TypeScript does that. In addition, it disallows dereferencing if the pointer is in the undefined state. So it forces you to check a pointer before you dereference it. I always found that to be quite useful.

-- 
Johannes
November 21, 2019
On Wednesday, 20 November 2019 at 22:15:18 UTC, Walter Bright wrote:
> In order to make non-null checking actually work, the language semantics would likely need to change to make:
>
>    T*    a non-null pointer
>    T?*   an optionally null pointer
>
> or something like that. Two different pointer types would need to exist.
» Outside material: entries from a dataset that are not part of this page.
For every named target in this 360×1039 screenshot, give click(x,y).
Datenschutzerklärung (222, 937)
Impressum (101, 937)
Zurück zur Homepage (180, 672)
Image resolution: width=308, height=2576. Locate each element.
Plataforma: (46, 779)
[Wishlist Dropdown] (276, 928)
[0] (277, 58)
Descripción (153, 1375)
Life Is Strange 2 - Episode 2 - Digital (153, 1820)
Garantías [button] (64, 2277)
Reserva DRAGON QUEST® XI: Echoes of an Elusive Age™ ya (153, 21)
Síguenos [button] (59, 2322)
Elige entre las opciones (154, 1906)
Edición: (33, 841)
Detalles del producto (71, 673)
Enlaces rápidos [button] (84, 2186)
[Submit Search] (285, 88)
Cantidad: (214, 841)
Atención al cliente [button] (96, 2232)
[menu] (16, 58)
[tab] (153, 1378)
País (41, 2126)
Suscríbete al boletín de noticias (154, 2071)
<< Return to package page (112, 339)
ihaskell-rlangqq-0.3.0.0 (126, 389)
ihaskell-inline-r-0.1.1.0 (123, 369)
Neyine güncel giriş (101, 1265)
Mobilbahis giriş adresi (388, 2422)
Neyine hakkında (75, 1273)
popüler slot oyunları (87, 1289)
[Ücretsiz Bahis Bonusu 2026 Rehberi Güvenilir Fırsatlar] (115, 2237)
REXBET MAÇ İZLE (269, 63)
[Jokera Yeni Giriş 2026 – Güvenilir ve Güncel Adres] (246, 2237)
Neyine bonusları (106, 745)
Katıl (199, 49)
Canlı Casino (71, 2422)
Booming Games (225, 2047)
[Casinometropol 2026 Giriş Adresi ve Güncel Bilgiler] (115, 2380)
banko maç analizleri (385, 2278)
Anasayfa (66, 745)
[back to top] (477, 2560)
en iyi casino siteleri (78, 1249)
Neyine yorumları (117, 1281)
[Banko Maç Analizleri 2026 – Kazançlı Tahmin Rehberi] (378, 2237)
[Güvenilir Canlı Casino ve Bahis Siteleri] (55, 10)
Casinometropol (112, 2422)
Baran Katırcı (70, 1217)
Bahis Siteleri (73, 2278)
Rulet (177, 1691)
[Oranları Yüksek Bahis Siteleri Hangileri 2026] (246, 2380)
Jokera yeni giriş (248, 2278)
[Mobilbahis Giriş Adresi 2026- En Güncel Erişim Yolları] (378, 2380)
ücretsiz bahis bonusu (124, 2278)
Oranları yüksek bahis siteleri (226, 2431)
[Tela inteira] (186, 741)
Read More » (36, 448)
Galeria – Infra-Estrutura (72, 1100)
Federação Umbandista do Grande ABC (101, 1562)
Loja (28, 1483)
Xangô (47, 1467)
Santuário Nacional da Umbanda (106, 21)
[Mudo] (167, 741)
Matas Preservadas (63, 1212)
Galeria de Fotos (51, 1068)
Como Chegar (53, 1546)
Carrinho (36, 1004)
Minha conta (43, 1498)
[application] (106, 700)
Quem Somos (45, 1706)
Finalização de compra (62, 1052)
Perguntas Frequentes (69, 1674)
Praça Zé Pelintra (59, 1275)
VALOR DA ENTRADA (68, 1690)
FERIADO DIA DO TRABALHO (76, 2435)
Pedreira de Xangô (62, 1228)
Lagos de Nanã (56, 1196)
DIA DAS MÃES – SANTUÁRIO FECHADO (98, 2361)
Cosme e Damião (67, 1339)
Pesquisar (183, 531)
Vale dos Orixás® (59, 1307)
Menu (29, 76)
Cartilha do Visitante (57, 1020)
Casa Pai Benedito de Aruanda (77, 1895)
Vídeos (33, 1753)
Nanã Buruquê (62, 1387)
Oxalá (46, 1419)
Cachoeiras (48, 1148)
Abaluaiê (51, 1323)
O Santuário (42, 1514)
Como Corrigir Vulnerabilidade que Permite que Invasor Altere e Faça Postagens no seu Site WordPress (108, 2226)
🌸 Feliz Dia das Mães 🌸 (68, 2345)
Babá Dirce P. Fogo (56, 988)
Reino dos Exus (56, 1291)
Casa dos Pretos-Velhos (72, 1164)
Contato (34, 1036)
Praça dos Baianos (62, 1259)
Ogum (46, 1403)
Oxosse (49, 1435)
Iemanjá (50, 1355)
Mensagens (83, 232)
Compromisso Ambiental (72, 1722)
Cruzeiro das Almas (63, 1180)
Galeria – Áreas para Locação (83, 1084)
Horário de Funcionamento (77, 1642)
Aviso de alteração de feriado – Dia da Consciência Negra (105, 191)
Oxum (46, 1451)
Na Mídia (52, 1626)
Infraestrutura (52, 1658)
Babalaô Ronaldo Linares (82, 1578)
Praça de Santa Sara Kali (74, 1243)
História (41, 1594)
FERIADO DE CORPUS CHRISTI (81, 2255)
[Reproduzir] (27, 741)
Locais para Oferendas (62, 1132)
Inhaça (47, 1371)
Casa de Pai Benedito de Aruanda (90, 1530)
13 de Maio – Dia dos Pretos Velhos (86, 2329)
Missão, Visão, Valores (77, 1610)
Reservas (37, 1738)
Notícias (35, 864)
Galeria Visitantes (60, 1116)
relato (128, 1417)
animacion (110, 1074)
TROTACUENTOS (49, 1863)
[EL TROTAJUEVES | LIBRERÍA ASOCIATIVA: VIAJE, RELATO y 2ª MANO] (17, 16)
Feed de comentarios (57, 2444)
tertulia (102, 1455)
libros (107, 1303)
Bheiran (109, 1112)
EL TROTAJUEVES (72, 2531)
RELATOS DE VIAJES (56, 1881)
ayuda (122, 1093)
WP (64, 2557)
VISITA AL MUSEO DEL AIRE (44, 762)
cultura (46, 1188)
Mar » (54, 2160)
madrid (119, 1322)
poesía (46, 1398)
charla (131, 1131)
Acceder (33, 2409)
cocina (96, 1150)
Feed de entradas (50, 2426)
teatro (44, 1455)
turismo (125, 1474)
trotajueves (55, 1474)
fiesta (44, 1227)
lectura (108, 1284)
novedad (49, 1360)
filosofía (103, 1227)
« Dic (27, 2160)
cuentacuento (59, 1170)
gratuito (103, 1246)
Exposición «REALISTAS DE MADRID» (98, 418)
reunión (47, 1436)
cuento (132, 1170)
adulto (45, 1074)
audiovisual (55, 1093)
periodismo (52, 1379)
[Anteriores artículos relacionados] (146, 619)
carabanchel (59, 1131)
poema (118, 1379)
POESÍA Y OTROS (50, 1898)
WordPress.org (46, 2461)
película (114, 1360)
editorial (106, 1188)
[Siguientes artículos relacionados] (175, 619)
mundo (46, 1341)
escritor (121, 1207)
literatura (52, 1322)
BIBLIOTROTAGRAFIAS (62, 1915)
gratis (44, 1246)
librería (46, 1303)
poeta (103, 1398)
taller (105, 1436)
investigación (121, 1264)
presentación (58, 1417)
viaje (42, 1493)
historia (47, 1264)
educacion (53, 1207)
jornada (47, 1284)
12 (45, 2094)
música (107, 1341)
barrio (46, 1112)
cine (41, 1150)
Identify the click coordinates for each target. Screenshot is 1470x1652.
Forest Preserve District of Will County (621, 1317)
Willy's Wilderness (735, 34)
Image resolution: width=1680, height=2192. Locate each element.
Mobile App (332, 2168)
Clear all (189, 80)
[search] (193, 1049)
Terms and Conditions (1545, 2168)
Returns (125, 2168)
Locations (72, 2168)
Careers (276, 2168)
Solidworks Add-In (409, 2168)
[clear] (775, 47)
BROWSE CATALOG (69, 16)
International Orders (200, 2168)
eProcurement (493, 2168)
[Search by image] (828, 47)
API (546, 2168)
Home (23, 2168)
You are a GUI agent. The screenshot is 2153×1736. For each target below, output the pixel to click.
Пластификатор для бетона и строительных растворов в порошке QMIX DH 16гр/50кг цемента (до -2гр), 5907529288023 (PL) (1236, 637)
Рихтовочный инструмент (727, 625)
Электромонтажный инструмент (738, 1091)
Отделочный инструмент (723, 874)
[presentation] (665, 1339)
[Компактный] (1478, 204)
If you're going to go with introducing new meanings like that, why not `&T` for the non-null pointer (to match Rust usage and the implicit comparison with taking the address of a stack variable)?

That would make it easier to introduce non-null pointers as opt-in without breaking existing code, and avoid any unintuitive differences with C APIs.

[By the way, isn't my bikeshed a lovely colour this season? :-)]

> Something like this is orthogonal to what @live is trying to do, so I put it on the shelf for the time being.

Sure, it makes sense to split the data flow analysis from the question of how any given pointer has its value set.

That said, it intuitively feels like a non-null pointer type might want to be implicitly @live.  One could avoid imposing that, but it's hard to think of a situation where on would want the one, without the other.

The one thing that Rust does with its references, which I find a little bit _too_ limiting, is the "single mutable reference" constraint.  They do this by default in order to avoid various multithreading failure cases, but it blocks some of the easy design options one could use in single-threaded code.

_As a default_ that probably makes sense, but it would be good to have an opt-out for code designs that are not going to have those failure cases.